Exhibit 4.2
Certain confidential information contained in this document, marked by brackets and asterisk, has been omitted pursuant to Item 601(b)(10)(iv) of Regulation S-K, because it (i) is not material and (ii) would be competitively harmful if publicly disclosed
Addendum to Founders Agreement
This Addendum to the Founders Agreement (the “Agreement”) entered into as of May 26, 2021 in entered into on 15 March, 2022 (the “Addendum”);
between Innocan Pharma Ltd, RN 515732881, having its principal place of business at 10 Hamanofim St., Herzelia, Israel (“ Innocan”), and Brandzon Co Ltd, RN 516159753 having principal place of business at Aharon Beker 1, Tel-Aviv, Israel (“Brandzon”) each of Innocan and Brandzon shall also be referred to herein as a “Party” and together as the “Parties”.

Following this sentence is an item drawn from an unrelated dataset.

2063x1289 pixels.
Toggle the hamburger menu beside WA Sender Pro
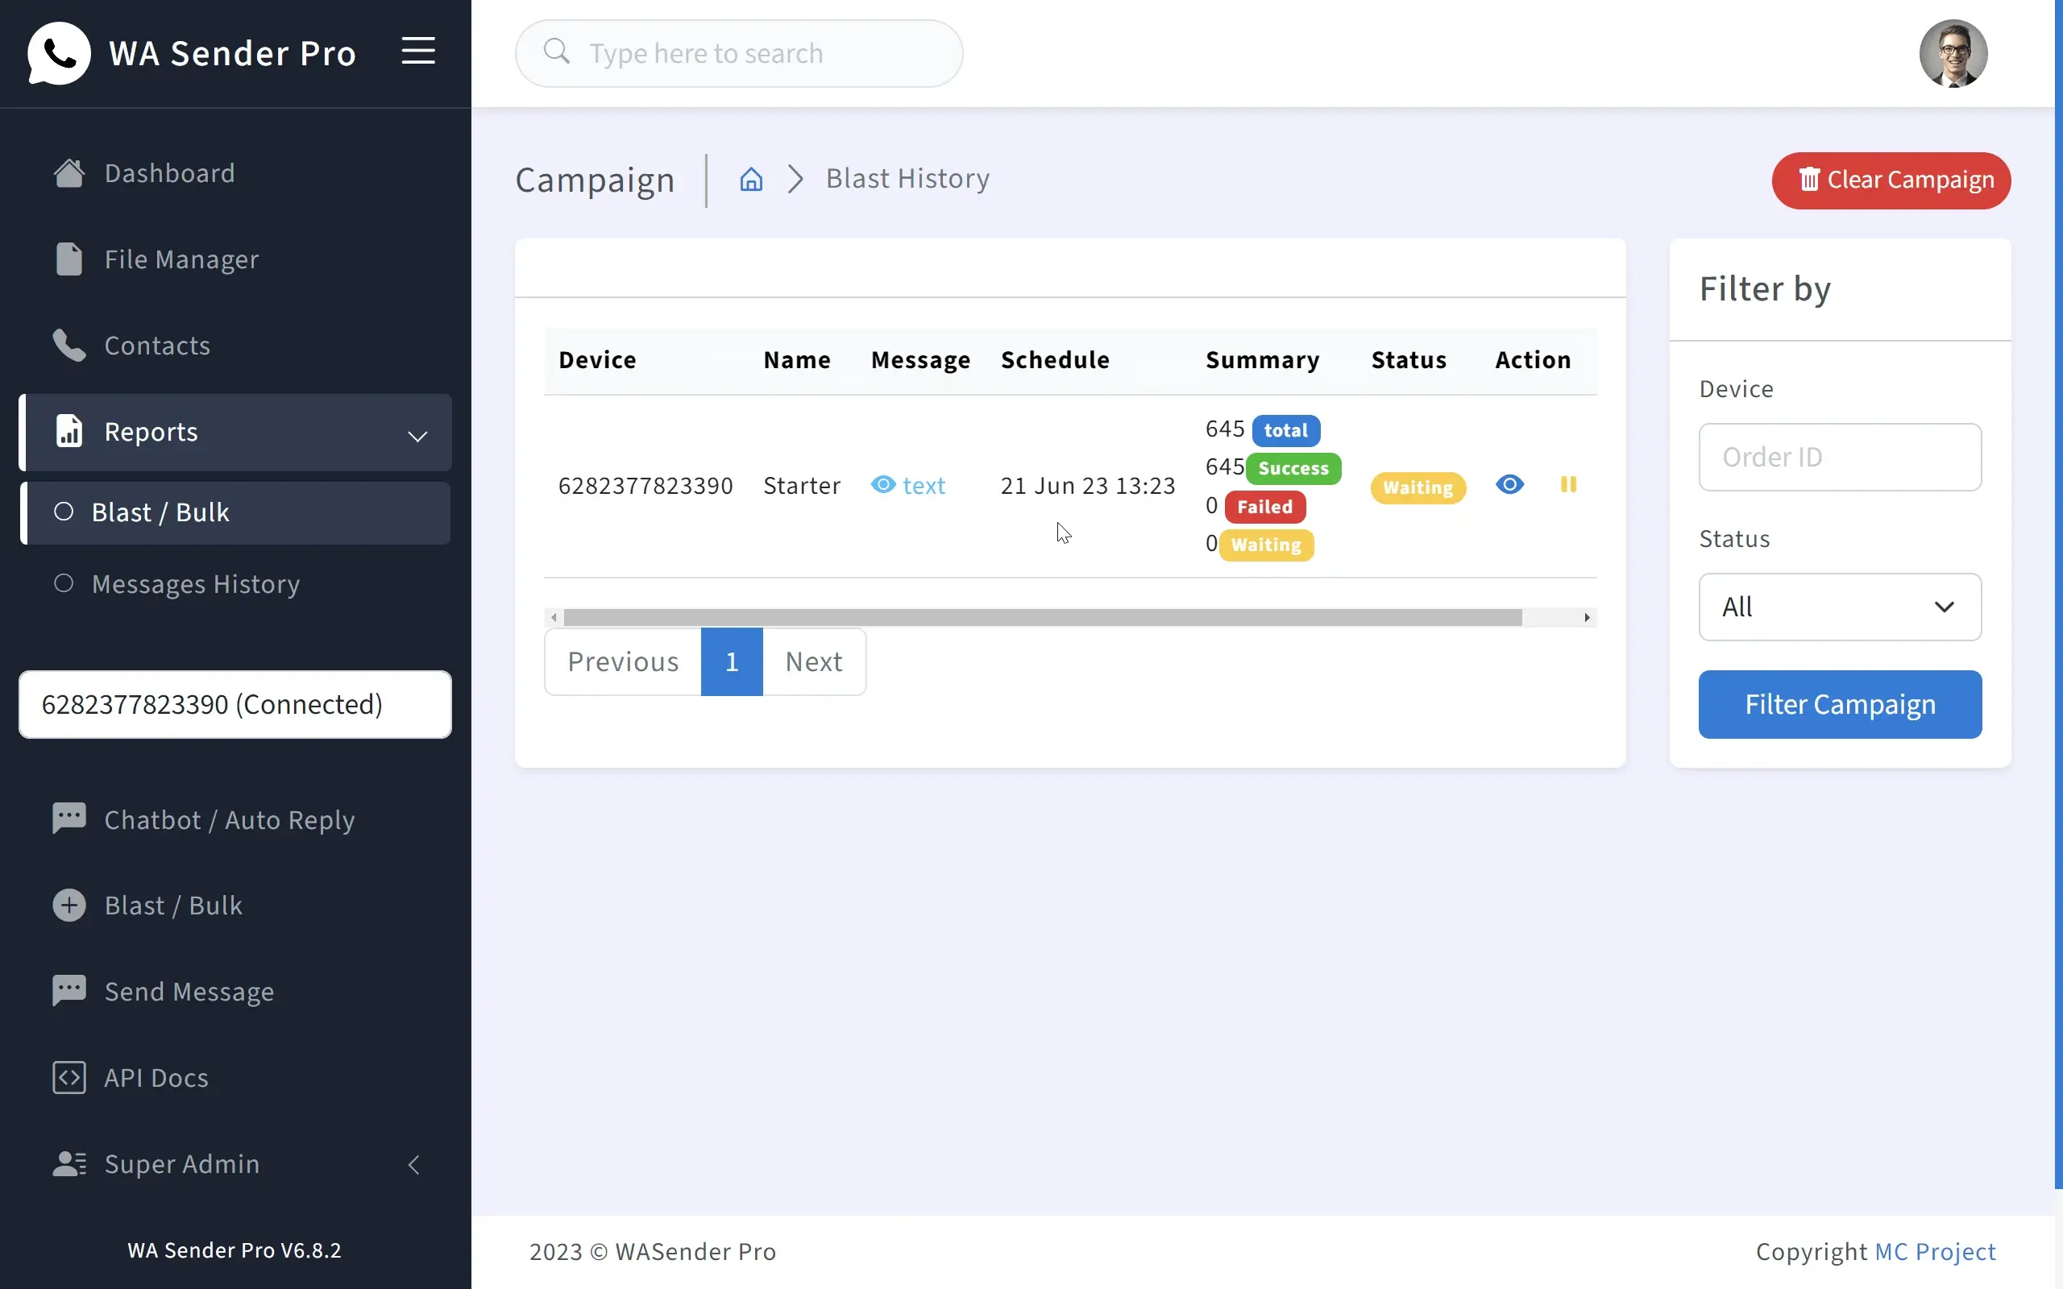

Whereas: | The Parties has entered into the Founders Agreement, founded a joined Company in the name of BI Sky Global Ltd. R.N. 516408903 (herein after the “JV” or the “Company”), and an LLC owned by the JV; and | |
Whereas: | the parties have agreed to advance investment of Innocan to the JV, prior to the terms agreed in the Founders Agreement; and | |
Whereas: | The Parties agree that the JV is in need for an addition Loan in the total sum of (****) (hereinafter the “additional Loan”), and Innocan is willing to invest the Additional Investment under the terms of this Addendum; and |
Therefore, it is agreed, declared and stipulated by the parties as follows:
1. | Preamble |
1.1 | The terms of the Founders Agreement are and will stay valid regarding the Founders Agreement and this Addendum. | |
1.2 | The terms will stay valid for as long as the JV is operating. | |
1.3 | Capitalized terms not otherwise defined herein shall have the meanings ascribed to such terms in the Founders Agreement. | |
1.4 | Except as set forth in this Addendum, all other terms and conditions of the Founders Agreement shall remain unchanged, in full force and effect. | |
1.5 | In case of any discrepancies between the provisions of this Addendum and the provisions of the Founders Agreement, the provisions of this Addendum shall prevail. | |
1.6 | The preamble and the appendices to this Agreement are essential parts and are inseparable from it. |
2. | Additional Loan: |
2.1 | Innocan will loan the JV, as shareholders’ loans in customary and lawful terms, the following additional amounts: |
2.1.1 | 1st Installment - The sum of (****), to be transferred within 3 business days after the execution of this Addendum; | |
2.1.2 | 2nd Installment - The sum of (****) - to be transferred no later than 15 days after the Company has sold different products in an accumulated total sum of (****); | |
2.1.3 | 3rd Installment - The sum of (****) - to be transferred no later than 15 days after the Company has sold different products in an accumulated total sum of (****), bringing the entire owner’s loan of Innocan to the JV to (****). |
2.2 | Each part of the Innocan Loans according to the Founders Agreement and this Addendum, the entire (****), if and to the extent provided by Innocan (together as the “Innocan Shareholders Loans”), shall be executed according and under the terms of the Innocan Loans in the Founders Agreement. |
3. | All others terms and conditions of the Founders Agreement are valid and will remain valid for as long as the Company is operating and in the ownership of the parties to this Addendum. |
IN WITNESS WHEREOF, the Parties have signed this Agreement as of the Effective Date.